Strippers and Sanatoria: Beyond Sochi's Glamour
Published: February 7, 2014 (Issue # 1796)
With the 2014 Winter Olympics due to begin Friday in Sochi, the eyes of the world are firmly trained on Russia's restive and unstable North Caucasus region. In the run-up to the Games, the media has been filled with journalists complaining about dirty water, bad toilets and stray dogs at their Olympic accomodations, but little has been written about the impact the Games will have on Sochi locals and the many problems facing the larger Caucasus region. This is precisely what Dutchmen Rob Hornstra and Arnold Van Bruggen sought to discover in their five-year slow journalism report "The Sochi Project. An Atlas of War and Tourism in the Caucasus."
Hornstra, a photographer, and Van Bruggen, a writer and filmmaker, made headlines in July 2013 when they were denied visas to enter Russia, curtailing the exhibit of their work that was intended to go on display in Moscow last fall. However, Muscovites can still see all their work, either on their website or in the recently released book published by The Aperture Foundation.
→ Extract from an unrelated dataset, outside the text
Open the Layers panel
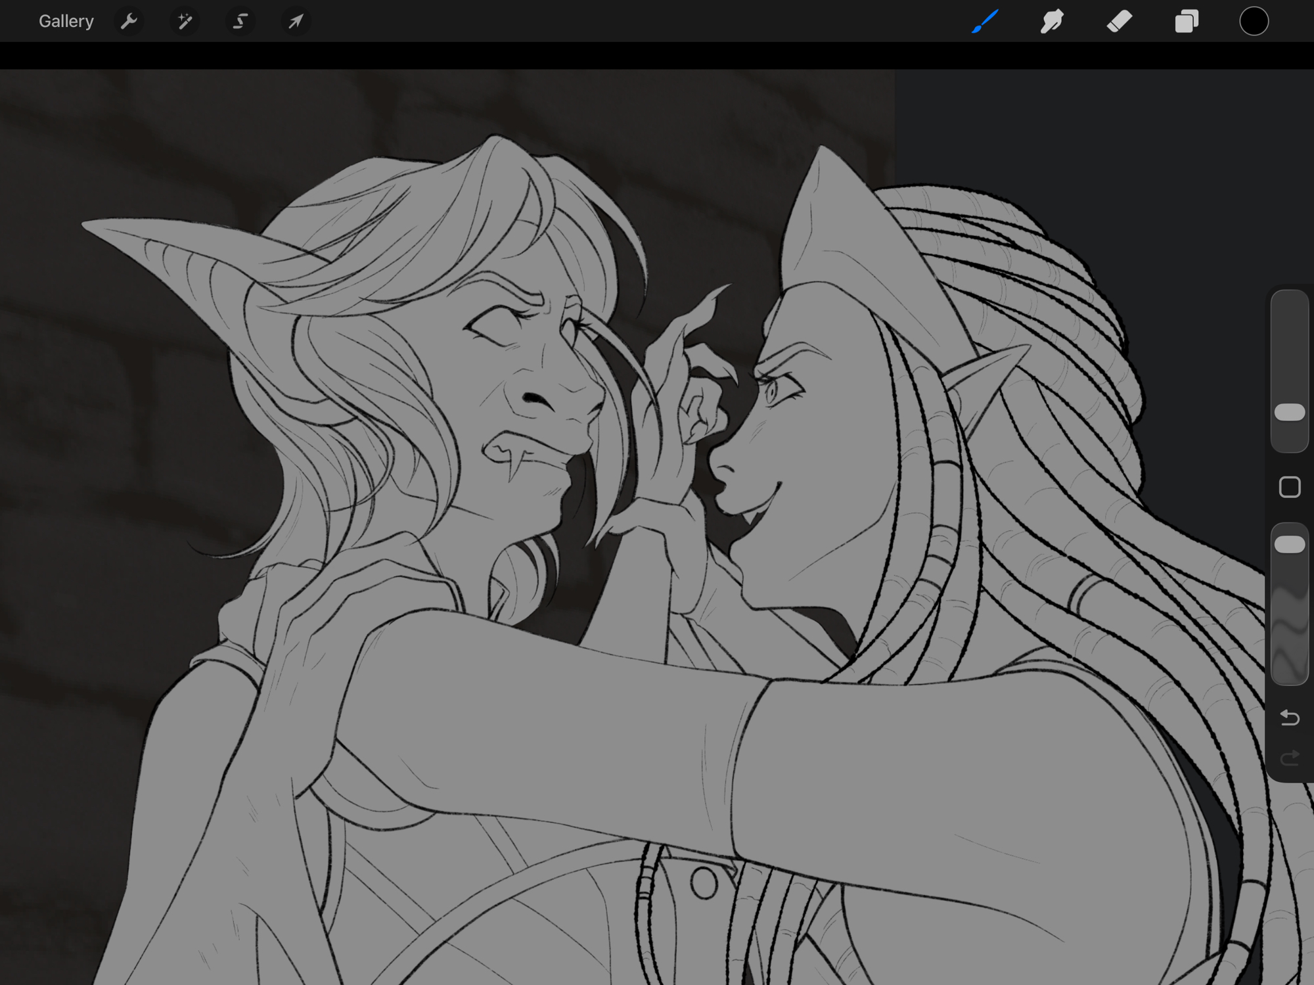 [x=1187, y=22]
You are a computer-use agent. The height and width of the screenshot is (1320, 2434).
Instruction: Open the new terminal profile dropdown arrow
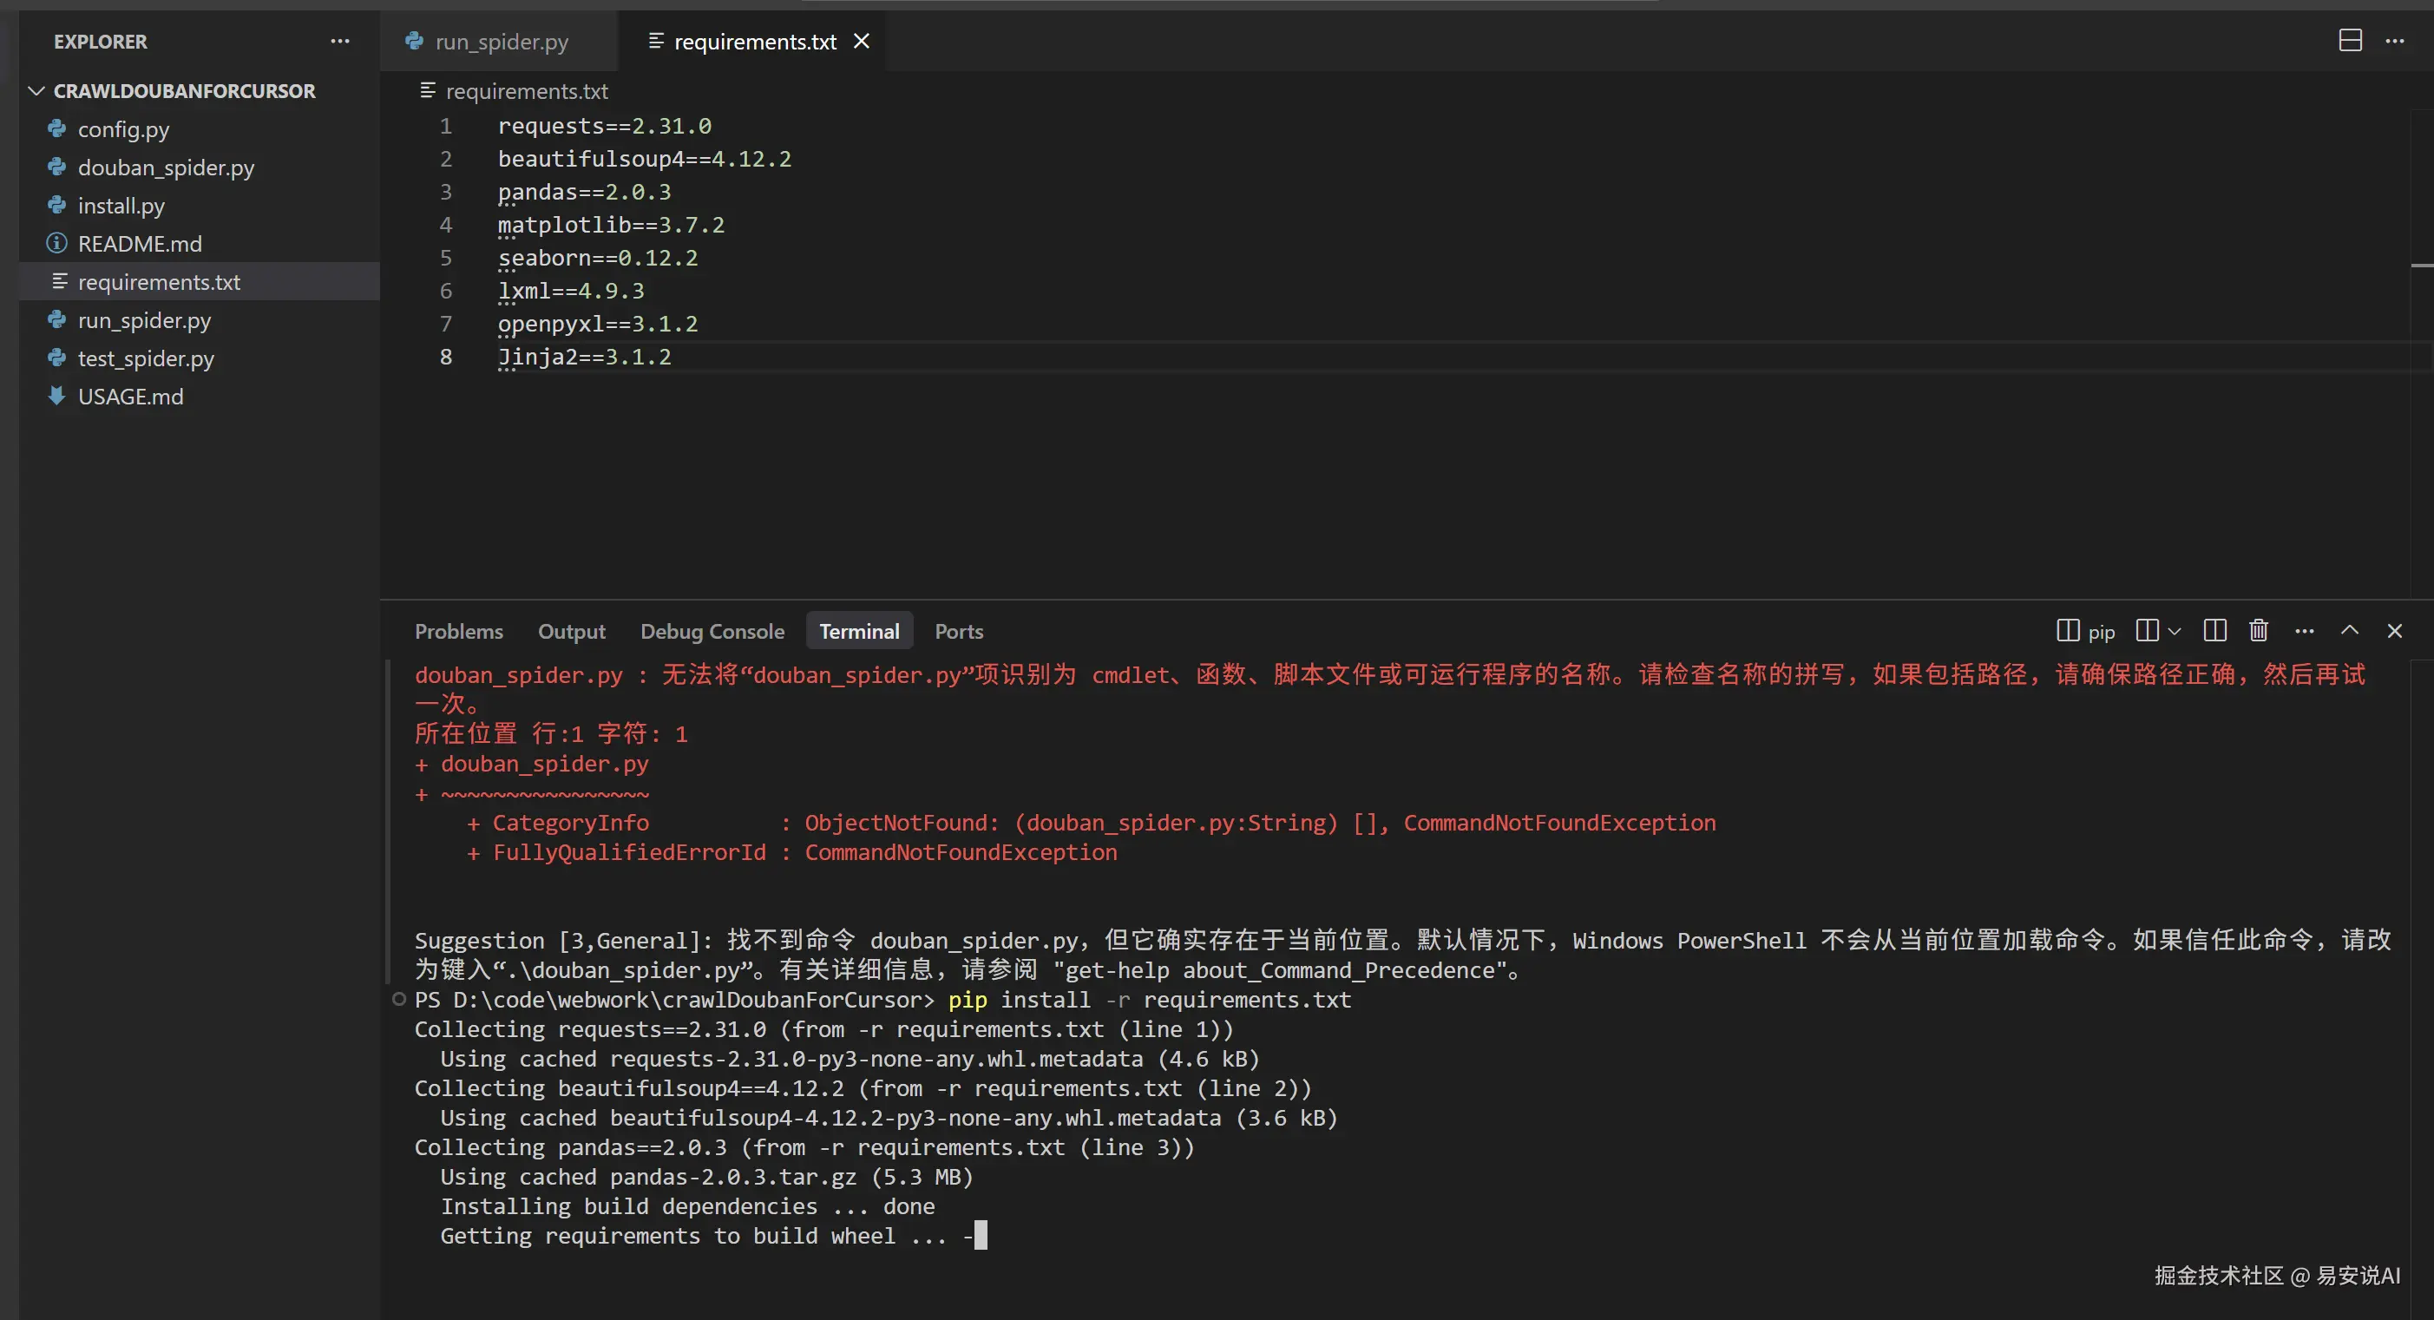(x=2174, y=630)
The bureaucratic obstacle course they faced during the five years only adds more color to what is a fascinating and warm collection of photographs of and interviews with the beleaguered inhabitants of Russia's poorest region.
Related: Sochi Project Makes Debut Despite Denied Visas
Hornstra and Van Bruggen express surprise that Sochi was chosen for the Olympics at all, given its relatively mild winters, not to mention the ethnic strife that has plagued the area since the time of Tolstoy and Lermontov. Discussing Putin's triumphant acceptance speech, they contradict each of his optimistic remarks. Putin says proudly "On the seashore, you can enjoy a fine spring day, but up in the mountains, it is winter." They point out that "up in the mountains, there is not only snow, but an ongoing war with separatist rebels."
There is little included in the book about Sochi's expensive new stadiums or infrastructure, in fact, there is little about Sochi itself at all. The two spend time chatting to Sochi residents, who compare the arrival of the Games to the arrival of an enormous spaceship — it is so alien to them. They talk to absolutely everyone and anyone, like a Moldovan on the train on the way to Sochi who offers them "cheap women," to which they laugh and reply that they have "cheaper women in Amsterdam."